Given how rigidly Thea’s family adheres to tradition, it’s in everyone’s best interest for Thea to share the rules with Jashan in advance. But she doesn’t. Virtually all of the conflict in Christmas as Usual stems from Thea needlessly withholding information. The simplistic plot mechanism neutralizes a lot of opportunities for humor in what is at times a pretty funny film.
It also undercuts the “culture clash” angle that the movie is going for. Anyone who’s not Norwegian would struggle with Christmas at Thea’s house, accidentally deviating from rules that they don’t even know exist. At some point, it’s fair to call into question how much of Anna-Lise’s disapproval of Jashan is just racism and not him being an outsider.

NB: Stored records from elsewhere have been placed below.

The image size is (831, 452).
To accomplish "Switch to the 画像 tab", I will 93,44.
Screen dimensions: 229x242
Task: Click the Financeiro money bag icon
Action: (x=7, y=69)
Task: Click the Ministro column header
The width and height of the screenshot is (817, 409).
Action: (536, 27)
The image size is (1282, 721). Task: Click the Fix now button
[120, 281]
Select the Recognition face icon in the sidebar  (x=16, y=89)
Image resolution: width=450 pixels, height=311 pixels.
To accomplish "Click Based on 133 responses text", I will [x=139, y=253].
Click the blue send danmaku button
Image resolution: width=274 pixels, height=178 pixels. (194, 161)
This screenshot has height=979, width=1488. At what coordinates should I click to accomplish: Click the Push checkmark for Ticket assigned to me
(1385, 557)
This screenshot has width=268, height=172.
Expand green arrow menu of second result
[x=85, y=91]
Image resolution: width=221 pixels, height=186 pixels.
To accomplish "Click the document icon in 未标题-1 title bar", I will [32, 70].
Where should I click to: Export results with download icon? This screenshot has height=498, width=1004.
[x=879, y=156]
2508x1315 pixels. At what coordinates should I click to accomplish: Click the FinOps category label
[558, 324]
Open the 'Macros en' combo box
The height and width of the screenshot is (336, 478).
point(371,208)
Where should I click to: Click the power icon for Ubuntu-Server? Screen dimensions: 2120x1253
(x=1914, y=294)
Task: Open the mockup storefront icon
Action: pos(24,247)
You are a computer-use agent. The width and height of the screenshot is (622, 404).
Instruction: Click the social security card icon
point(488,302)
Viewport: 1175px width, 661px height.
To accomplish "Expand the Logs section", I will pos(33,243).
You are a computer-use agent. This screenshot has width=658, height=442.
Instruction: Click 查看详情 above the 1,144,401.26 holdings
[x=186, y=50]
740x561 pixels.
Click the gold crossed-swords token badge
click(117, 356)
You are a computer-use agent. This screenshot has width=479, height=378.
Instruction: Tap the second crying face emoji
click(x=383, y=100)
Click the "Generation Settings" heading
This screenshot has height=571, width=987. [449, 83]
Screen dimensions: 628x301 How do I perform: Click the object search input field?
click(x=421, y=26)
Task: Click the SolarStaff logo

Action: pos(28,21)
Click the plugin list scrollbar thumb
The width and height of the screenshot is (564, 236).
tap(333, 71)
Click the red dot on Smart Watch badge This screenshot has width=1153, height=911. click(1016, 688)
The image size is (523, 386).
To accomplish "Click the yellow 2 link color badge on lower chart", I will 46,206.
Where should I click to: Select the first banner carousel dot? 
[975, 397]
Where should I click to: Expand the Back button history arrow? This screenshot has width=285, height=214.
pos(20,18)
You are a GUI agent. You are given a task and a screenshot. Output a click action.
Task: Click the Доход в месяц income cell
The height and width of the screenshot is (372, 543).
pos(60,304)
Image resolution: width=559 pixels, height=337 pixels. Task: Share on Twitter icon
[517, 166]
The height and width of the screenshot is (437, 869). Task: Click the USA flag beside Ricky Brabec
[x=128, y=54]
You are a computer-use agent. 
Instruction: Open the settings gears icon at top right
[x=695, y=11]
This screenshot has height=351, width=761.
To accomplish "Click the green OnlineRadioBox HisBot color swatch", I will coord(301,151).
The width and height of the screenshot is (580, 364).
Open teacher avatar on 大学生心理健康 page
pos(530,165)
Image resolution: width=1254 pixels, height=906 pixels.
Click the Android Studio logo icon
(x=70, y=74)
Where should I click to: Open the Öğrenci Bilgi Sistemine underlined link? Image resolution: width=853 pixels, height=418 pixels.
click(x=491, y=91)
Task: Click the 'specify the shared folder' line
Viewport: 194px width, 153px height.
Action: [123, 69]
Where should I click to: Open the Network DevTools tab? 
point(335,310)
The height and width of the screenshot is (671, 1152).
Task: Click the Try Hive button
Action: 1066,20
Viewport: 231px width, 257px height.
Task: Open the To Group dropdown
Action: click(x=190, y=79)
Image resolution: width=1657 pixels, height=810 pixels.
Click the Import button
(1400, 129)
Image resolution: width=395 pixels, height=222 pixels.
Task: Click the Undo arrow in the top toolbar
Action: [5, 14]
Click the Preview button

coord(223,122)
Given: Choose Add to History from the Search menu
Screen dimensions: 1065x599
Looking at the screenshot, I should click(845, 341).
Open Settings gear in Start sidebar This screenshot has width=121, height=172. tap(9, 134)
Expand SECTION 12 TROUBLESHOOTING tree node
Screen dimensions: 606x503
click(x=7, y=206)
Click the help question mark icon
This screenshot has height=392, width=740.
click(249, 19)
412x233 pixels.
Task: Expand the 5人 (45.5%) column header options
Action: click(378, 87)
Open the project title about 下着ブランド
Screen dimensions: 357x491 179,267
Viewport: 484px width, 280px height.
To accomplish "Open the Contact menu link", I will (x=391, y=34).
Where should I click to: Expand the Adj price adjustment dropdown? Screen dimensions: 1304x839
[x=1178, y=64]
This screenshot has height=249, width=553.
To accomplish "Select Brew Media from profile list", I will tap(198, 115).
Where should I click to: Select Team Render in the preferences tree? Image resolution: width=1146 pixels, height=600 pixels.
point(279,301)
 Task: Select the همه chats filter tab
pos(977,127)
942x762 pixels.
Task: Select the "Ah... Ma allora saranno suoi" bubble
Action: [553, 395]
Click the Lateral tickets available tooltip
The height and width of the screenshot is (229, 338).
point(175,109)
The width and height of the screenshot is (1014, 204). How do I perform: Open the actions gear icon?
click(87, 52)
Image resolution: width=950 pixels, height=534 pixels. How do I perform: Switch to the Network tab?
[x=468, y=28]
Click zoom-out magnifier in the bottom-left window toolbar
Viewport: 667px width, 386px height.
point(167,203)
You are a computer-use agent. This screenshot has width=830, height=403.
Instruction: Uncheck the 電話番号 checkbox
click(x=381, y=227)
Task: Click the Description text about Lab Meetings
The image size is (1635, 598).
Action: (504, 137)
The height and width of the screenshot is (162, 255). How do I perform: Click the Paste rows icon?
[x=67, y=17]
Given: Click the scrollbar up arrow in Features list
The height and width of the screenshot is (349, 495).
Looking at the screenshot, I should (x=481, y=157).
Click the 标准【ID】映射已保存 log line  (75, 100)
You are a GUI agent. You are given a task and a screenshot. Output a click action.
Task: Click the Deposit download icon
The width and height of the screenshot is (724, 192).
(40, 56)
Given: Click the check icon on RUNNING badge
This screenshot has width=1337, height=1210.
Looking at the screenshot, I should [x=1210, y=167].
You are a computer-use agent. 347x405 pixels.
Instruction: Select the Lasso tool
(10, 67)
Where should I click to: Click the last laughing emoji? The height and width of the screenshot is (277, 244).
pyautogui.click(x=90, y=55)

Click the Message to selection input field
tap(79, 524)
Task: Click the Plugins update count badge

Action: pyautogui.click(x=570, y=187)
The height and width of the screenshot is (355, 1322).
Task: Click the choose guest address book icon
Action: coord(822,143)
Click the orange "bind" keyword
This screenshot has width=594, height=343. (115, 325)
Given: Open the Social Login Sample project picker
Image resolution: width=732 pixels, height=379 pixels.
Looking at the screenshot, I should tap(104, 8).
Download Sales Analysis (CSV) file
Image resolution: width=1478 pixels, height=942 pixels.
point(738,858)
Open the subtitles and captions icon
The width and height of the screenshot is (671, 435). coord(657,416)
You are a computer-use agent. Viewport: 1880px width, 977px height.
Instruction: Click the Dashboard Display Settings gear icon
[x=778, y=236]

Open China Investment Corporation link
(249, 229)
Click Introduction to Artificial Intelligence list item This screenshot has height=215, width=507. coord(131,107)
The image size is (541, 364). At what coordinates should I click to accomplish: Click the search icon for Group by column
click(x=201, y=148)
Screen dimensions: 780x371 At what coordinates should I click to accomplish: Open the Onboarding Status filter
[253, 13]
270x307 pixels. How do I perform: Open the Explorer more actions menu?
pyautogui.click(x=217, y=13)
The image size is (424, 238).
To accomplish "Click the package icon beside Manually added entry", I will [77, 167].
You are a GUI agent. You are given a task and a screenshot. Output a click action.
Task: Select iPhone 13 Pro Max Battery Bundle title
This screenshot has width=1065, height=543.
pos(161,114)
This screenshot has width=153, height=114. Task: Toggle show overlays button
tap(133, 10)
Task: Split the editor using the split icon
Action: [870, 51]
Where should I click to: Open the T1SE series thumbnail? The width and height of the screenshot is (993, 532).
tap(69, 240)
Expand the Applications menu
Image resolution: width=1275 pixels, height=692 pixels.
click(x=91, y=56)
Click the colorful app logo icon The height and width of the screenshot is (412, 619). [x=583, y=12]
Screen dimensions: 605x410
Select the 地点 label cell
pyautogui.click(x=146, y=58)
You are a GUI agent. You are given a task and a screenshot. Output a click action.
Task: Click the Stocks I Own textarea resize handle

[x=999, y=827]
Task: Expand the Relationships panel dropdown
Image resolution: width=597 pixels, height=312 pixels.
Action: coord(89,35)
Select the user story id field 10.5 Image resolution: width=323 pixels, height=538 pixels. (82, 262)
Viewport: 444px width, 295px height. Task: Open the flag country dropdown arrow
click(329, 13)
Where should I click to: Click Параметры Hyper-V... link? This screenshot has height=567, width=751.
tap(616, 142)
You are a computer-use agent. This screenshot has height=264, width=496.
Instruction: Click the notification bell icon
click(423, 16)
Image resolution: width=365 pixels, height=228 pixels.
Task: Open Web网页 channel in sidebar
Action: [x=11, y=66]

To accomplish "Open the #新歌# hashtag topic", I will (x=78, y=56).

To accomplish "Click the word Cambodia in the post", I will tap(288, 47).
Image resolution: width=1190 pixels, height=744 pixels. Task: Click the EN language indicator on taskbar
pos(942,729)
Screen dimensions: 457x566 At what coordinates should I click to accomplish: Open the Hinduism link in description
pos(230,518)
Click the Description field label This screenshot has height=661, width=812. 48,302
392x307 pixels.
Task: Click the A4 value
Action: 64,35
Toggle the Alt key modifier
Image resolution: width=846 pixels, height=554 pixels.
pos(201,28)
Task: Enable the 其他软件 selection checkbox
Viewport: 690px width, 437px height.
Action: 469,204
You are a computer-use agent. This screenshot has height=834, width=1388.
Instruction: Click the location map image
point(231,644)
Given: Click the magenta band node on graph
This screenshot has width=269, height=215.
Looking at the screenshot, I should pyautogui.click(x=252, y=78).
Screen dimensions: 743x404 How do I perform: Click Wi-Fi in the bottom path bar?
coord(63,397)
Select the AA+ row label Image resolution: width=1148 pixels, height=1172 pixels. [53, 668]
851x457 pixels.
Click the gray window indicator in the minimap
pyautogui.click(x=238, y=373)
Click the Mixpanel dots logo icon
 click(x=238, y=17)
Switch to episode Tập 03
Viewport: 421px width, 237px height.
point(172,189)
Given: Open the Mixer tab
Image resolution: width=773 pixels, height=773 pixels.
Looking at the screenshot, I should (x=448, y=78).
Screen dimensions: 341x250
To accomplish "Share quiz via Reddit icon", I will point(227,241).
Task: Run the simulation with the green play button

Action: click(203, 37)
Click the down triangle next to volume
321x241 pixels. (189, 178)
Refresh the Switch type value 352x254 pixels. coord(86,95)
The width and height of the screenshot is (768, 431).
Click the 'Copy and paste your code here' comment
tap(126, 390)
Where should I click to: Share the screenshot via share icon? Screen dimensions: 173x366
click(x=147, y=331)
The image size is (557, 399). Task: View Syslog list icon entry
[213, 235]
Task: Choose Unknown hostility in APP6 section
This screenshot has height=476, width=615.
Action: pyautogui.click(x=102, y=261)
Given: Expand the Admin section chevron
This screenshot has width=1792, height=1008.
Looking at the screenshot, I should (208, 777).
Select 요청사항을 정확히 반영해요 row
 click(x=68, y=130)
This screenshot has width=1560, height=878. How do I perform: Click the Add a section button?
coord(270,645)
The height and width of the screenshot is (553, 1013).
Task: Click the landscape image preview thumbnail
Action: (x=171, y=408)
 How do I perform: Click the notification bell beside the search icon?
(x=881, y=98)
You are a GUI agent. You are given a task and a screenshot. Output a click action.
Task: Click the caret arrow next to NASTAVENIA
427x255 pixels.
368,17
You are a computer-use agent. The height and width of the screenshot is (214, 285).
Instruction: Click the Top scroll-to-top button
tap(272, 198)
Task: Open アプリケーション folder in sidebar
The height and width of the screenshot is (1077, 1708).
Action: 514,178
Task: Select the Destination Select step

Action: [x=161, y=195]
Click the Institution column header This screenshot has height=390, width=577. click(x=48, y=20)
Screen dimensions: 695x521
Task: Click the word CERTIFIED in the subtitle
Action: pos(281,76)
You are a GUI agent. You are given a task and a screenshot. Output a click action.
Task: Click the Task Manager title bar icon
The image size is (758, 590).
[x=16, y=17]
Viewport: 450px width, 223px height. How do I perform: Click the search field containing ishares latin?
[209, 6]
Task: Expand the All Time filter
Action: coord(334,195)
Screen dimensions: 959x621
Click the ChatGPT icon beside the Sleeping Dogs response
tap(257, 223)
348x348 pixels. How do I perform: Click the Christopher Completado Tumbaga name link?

To its credit, Christmas as Usual directly addresses some of Norway’s persistent racism. Jashan has a humorous reaction to finding out that there is a (real) spice brand named “Hindu.” It’s also entertaining when Simen and Hildegunn make some well-meaning but clumsy attempts to connect with Jashan about his heritage.
Those who primarily watch Indian films will appreciate Jashan’s use of a well-timed Hindi curse word and a closing scene set to “Punjabi Wedding Song” from Hasee Toh Phasee.
When jokes land, it’s largely thanks to Gill’s terrific performance. He gets the tone of the humor just right and elevates the written material with his perfect delivery. Who knew “Christmas movie boyfriend” was a role that would suit him so well?
It’s hard to get a sense of Ursin-Holm’s abilities since Thea spends most of her time grimacing at the unfortunate consequences of her refusal to communicate.
Christmas as Usual doesn’t veer far from the standard Christmas movie formula — which is fine, since familiarity is part of the genre’s appeal. But Kanan Gill’s surprisingly charming performance makes this one to consider when you’re in a Christmas mood.